▶ [Work instructions]: Rewrite everything from the line containing "1254x787 pixels." down to the line containing "pos(891,754)", swapping "dragon sculpture" for "fountain" and leaving all else as it is.

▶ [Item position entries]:
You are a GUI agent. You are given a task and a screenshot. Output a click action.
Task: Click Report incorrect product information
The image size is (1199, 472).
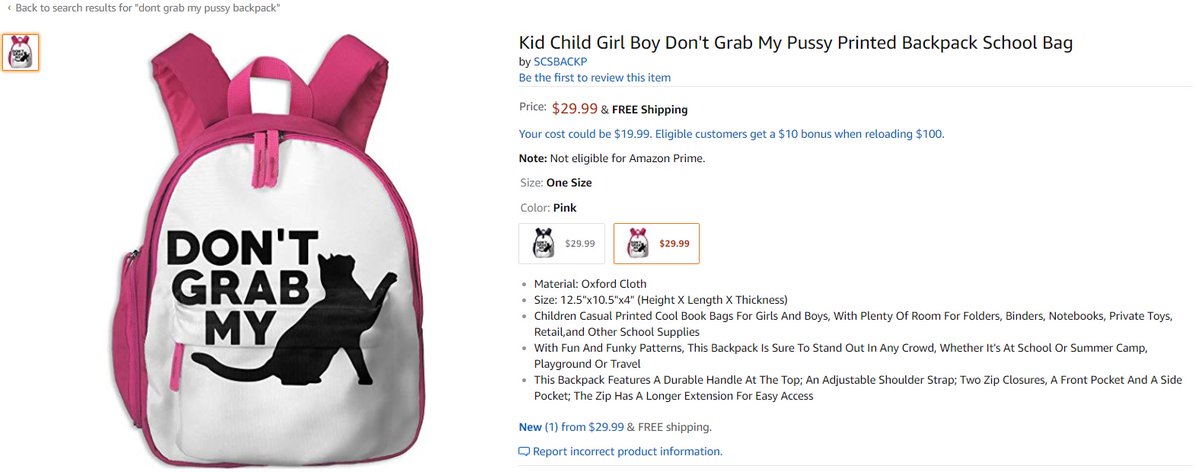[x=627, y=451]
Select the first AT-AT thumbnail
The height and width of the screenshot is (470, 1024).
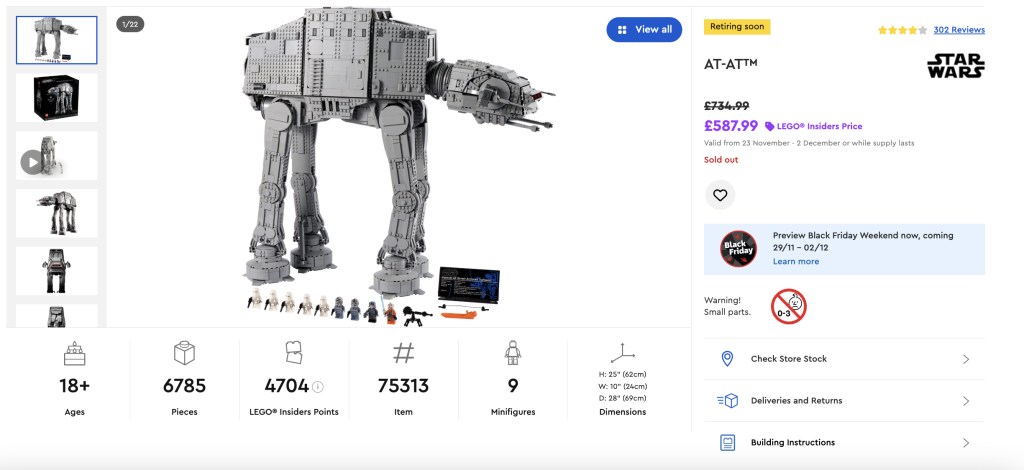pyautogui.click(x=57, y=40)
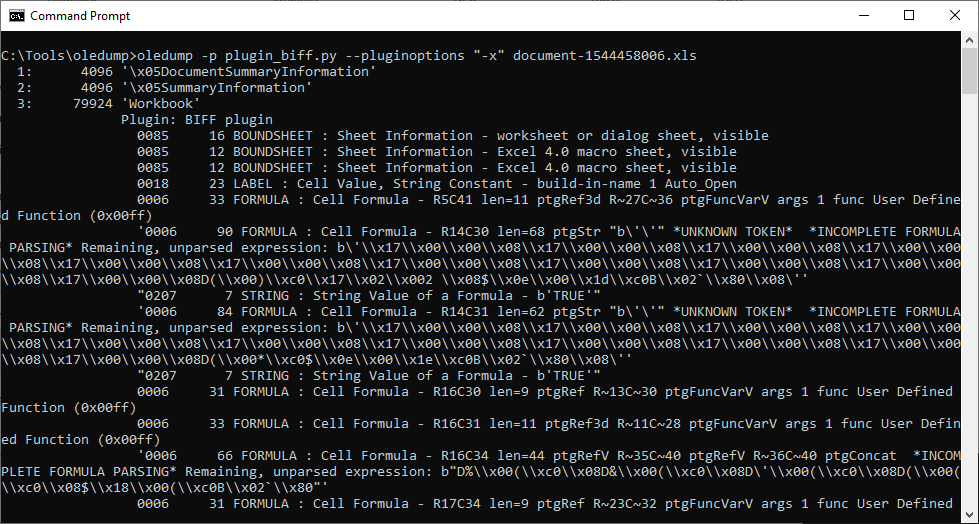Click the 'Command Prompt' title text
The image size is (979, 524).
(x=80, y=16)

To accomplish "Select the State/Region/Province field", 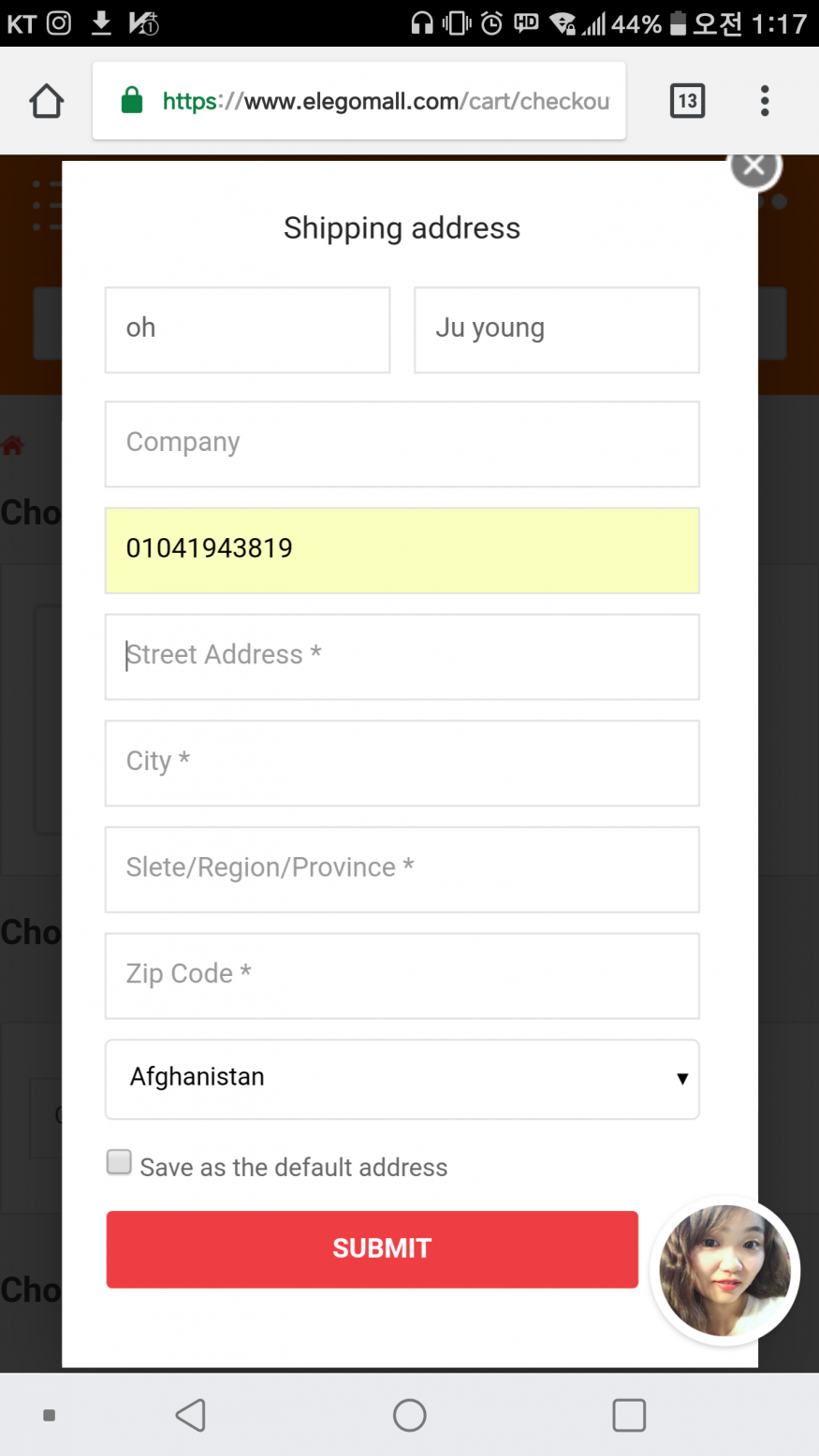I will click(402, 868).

...

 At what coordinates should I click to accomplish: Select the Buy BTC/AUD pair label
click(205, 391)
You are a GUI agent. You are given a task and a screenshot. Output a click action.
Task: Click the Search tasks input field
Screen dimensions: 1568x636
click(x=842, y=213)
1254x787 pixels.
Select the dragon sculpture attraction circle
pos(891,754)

▶ [Complete response]:
1254x787 pixels.
Select the fountain attraction circle
pos(891,754)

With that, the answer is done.